» Text:

Information-Centric Networking (ICN) is an approach to evolve the Internet infrastructure to directly access Named Data Objects (NDOs) by its name, i.e., the name of NDO is directly used to route the request to the data object. Such name-based routing in ICN has inherent challenges in supporting globally scalable routing system, producer mobility, off-path caching, etc. In order to address these challenges, the Name Resolution Service (NRS) has been integrated into several ICN projects and literature [Afanasyev] [Zhang2] [Ravindran] [SAIL] [MF] [Bayhan].

This document describes how ICN architectures may change and what implications are introduced within the ICN routing system when NRS is integrated into ICN. It also discusses ICN architectural considerations for an NRS. In other words, the scope of this document includes considerations in the veiw of the ICN architecture and routing system when NRS is integrated into ICN. The NRS itself discussion is provided in the NRS design guidelines [NRSguidelines] document.

» Task prompt: What does the ICN text say has been integrated into several ICN projects to address the challenges of name-based routing? The lines after this point come from a separate source.

» Supplied material:
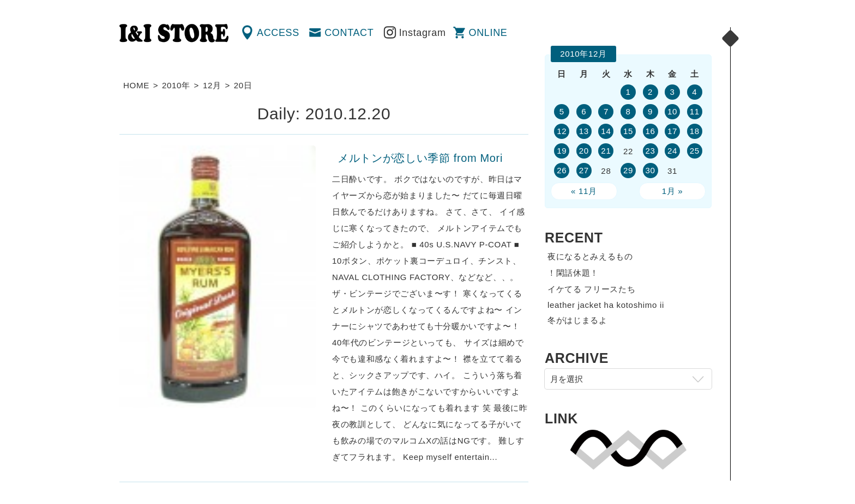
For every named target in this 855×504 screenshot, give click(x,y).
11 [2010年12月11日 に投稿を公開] (695, 111)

» Exercise output: The Name Resolution Service (NRS).